__Estratto__
· · · ·

È dire comune che dietro un grande uomo ci sia spesso una grande donna, ma dietro una grande donna chi c'è? Nel caso di Artemisia Gentileschi, pittrice, anzi “pittora”, come si diceva nel '600 ai suoi tempi, alle sue spalle non c'è proprio nessuno.
Con il famoso processo per lo stupro che la vide coinvolta quale vittima di Agostino Tassi, pittore anch'egli e amico del padre di Artemisia, Orazio Gentileschi, fu lei a subire l'ingiuria più grande: messa sotto tortura dal giudice che la condannò allo schiacciamento dei pollici per indurre il Tassi a dire la verità, dovette portare sulle proprie spalle non solo l'onta di essere imputata nel processo che doveva vederla vittima, ma anche la vergogna della fuga di Agostino Tassi che, condannato, scappò da Roma e rifiutò il matrimonio riparatore poiché già legato ad un'altra donna. Così, pure Artemisia, ormai irrimediabilmente vituperata, lasciò Roma ed iniziò ad errare prima a Firenze, poi a Venezia, a Londra e a Napoli, dotata solo del suo grande talento.
Una vita vissuta al di sopra delle sue possibilità, amò il lusso ed i piaceri terreni, tanto da indebitarsi molto nonostante le commesse importanti che ricevette sia a Firenze che a Genova e a Venezia, e quando arrivò a Napoli, nel 1630, suo marito l'aveva già lasciata ed aveva perso tre dei suoi quattro figli. Ma questo non le impedì di diventare la più fulgida tra gli artisti del suo tempo.

· · · ·

__Materiale fornito__

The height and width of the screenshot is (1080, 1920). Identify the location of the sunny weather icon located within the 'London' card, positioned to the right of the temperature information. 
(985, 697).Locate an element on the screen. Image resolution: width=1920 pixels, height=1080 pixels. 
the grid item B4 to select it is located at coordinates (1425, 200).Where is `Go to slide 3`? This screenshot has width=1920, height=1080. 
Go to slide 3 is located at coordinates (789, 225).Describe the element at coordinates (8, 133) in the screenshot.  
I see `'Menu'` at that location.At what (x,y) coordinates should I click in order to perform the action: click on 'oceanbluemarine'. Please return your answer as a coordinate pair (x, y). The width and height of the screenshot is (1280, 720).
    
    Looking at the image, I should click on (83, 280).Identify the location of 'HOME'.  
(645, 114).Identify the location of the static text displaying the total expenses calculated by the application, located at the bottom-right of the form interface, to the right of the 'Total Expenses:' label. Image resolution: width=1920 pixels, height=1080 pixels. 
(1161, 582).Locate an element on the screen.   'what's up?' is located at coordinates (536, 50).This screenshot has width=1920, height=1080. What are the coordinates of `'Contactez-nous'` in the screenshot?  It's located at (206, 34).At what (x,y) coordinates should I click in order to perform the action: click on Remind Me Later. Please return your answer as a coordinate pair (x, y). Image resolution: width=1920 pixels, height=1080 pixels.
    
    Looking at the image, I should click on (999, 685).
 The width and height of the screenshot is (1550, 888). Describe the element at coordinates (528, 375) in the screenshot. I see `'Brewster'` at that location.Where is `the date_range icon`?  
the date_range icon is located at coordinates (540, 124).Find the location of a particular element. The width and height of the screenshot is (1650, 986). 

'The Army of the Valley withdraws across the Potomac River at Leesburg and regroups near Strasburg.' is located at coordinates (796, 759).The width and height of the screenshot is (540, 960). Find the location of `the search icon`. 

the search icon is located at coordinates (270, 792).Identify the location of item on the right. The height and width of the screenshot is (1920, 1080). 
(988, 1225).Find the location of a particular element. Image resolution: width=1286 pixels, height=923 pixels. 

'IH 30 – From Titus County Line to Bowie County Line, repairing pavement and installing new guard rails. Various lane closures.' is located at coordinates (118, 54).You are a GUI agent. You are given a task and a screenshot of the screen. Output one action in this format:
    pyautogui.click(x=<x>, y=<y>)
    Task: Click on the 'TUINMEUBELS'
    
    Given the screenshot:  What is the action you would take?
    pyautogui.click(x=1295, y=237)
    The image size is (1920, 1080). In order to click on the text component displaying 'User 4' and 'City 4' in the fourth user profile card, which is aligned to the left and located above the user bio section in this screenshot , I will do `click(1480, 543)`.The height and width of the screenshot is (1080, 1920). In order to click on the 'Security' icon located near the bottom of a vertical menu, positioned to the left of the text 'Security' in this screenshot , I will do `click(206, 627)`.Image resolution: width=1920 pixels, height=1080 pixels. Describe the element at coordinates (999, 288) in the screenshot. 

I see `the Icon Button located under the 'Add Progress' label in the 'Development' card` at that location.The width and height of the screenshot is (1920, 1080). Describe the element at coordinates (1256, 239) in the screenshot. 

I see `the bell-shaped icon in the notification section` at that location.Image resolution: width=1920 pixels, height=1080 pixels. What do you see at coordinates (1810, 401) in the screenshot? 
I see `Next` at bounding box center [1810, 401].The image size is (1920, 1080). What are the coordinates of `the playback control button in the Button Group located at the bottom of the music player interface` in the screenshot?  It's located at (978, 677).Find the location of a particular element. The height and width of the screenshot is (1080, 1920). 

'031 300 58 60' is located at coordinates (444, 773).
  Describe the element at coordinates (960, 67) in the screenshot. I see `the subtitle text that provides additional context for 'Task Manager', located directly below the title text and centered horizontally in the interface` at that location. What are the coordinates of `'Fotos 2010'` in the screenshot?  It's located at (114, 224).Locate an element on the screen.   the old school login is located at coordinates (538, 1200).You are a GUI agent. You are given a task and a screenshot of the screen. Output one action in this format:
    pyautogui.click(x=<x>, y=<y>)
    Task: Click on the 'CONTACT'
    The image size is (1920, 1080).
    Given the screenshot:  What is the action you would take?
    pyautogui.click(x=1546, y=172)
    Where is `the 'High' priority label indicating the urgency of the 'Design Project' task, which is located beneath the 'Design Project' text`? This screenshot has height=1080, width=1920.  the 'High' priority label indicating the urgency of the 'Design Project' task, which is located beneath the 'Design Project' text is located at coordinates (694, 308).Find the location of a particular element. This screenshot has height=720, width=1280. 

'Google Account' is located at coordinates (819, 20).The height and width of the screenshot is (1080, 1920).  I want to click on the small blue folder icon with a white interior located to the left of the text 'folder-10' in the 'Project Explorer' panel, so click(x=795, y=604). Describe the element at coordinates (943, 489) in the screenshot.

· · · ·

__Obiettivi__
a. Trascriva dal testo su Artemisia Gentileschi il passo che comincia con "Con il famoso" e prosegue fino a "suo grande talento.".
b. Secondo il testo su Artemisia Gentileschi, in quale anno la pittrice giunse a Napoli?
Le voci non hanno alcun legame con il testo su Artemisia Gentileschi.

__Risposte__
a.
Con il famoso processo per lo stupro che la vide coinvolta quale vittima di Agostino Tassi, pittore anch'egli e amico del padre di Artemisia, Orazio Gentileschi, fu lei a subire l'ingiuria più grande: messa sotto tortura dal giudice che la condannò allo schiacciamento dei pollici per indurre il Tassi a dire la verità, dovette portare sulle proprie spalle non solo l'onta di essere imputata nel processo che doveva vederla vittima, ma anche la vergogna della fuga di Agostino Tassi che, condannato, scappò da Roma e rifiutò il matrimonio riparatore poiché già legato ad un'altra donna. Così, pure Artemisia, ormai irrimediabilmente vituperata, lasciò Roma ed iniziò ad errare prima a Firenze, poi a Venezia, a Londra e a Napoli, dotata solo del suo grande talento.

b. Nel 1630.